Exercise aim: Print every record below exactly as written.

Entries provided:
◇ ◇ ◇ ◇

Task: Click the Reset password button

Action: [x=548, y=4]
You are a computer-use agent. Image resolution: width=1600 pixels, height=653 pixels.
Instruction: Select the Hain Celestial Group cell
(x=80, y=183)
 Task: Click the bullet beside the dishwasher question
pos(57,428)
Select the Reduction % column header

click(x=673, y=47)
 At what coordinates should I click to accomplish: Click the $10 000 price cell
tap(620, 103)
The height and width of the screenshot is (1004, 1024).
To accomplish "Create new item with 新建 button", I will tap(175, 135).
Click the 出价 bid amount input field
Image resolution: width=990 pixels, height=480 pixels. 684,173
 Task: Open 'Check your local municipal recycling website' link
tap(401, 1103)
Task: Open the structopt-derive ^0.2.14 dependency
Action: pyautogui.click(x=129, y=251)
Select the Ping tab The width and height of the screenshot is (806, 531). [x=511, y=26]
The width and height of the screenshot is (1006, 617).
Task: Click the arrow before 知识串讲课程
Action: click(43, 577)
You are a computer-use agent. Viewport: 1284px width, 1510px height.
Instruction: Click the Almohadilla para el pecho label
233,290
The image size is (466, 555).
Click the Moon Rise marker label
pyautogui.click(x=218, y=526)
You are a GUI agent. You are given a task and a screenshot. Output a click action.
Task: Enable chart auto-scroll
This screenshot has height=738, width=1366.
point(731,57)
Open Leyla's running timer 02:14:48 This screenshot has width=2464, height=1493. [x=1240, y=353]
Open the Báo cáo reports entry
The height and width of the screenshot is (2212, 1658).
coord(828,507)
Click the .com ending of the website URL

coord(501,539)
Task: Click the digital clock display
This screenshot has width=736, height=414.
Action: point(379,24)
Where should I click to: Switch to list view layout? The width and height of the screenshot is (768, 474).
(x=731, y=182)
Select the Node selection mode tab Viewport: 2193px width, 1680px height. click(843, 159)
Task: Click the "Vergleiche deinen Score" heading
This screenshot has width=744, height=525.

◇ ◇ ◇ ◇

Answer for the task:
Task: Click the Reset password button

Action: [x=548, y=4]
You are a computer-use agent. Image resolution: width=1600 pixels, height=653 pixels.
Instruction: Select the Hain Celestial Group cell
(x=80, y=183)
 Task: Click the bullet beside the dishwasher question
pos(57,428)
Select the Reduction % column header

click(x=673, y=47)
 At what coordinates should I click to accomplish: Click the $10 000 price cell
tap(620, 103)
The height and width of the screenshot is (1004, 1024).
To accomplish "Create new item with 新建 button", I will tap(175, 135).
Click the 出价 bid amount input field
Image resolution: width=990 pixels, height=480 pixels. 684,173
 Task: Open 'Check your local municipal recycling website' link
tap(401, 1103)
Task: Open the structopt-derive ^0.2.14 dependency
Action: pyautogui.click(x=129, y=251)
Select the Ping tab The width and height of the screenshot is (806, 531). [x=511, y=26]
The width and height of the screenshot is (1006, 617).
Task: Click the arrow before 知识串讲课程
Action: click(43, 577)
You are a computer-use agent. Viewport: 1284px width, 1510px height.
Instruction: Click the Almohadilla para el pecho label
233,290
The image size is (466, 555).
Click the Moon Rise marker label
pyautogui.click(x=218, y=526)
You are a GUI agent. You are given a task and a screenshot. Output a click action.
Task: Enable chart auto-scroll
This screenshot has height=738, width=1366.
point(731,57)
Open Leyla's running timer 02:14:48 This screenshot has width=2464, height=1493. [x=1240, y=353]
Open the Báo cáo reports entry
The height and width of the screenshot is (2212, 1658).
coord(828,507)
Click the .com ending of the website URL

coord(501,539)
Task: Click the digital clock display
This screenshot has width=736, height=414.
Action: point(379,24)
Where should I click to: Switch to list view layout? The width and height of the screenshot is (768, 474).
(x=731, y=182)
Select the Node selection mode tab Viewport: 2193px width, 1680px height. click(843, 159)
Task: Click the "Vergleiche deinen Score" heading
This screenshot has width=744, height=525.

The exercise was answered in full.